## [Materials provided]
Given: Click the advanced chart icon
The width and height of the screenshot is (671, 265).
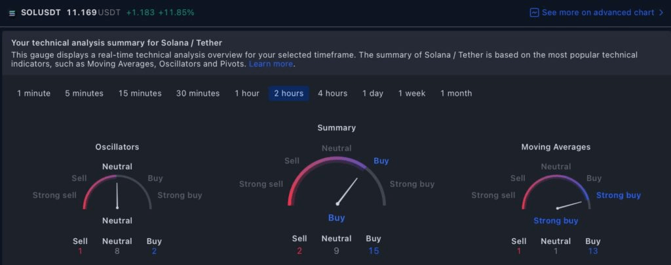Looking at the screenshot, I should point(533,13).
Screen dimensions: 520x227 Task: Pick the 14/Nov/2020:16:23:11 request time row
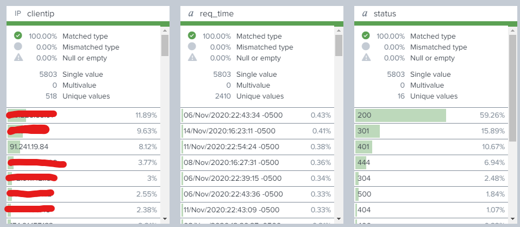point(256,131)
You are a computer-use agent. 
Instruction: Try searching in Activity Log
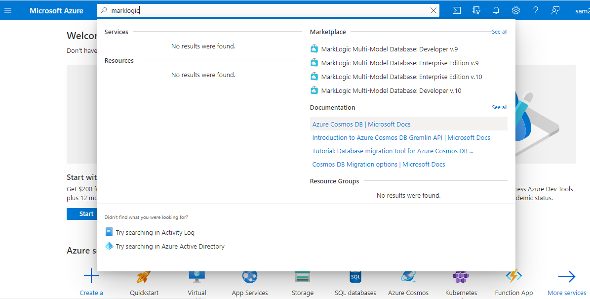[x=155, y=232]
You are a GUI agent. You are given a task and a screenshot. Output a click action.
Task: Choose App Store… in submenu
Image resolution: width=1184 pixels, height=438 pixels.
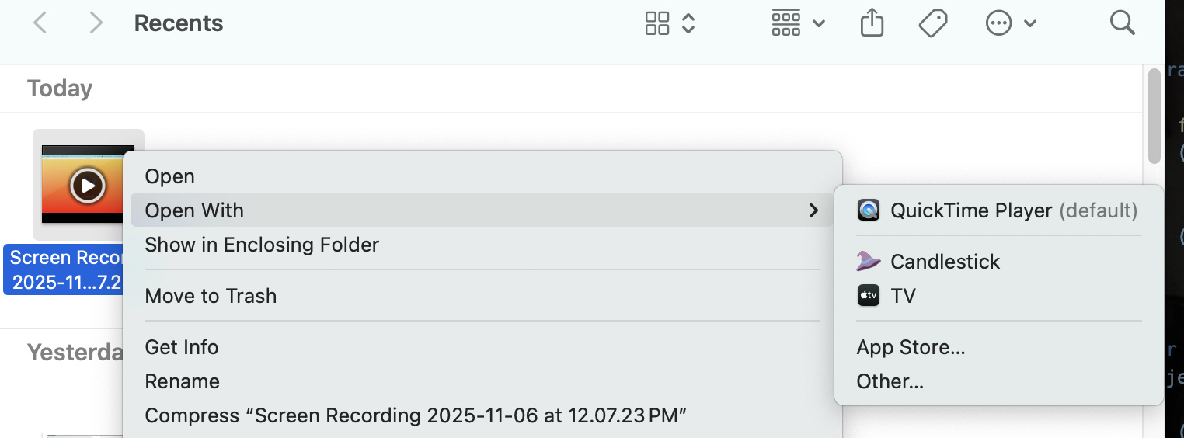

## [What you have to do]
Copy each line of the material where "agent" is found.

## [Response]
You are a computer-use agent. 
You are a GUI agent. You are given a task and a screenshot. Output a click action.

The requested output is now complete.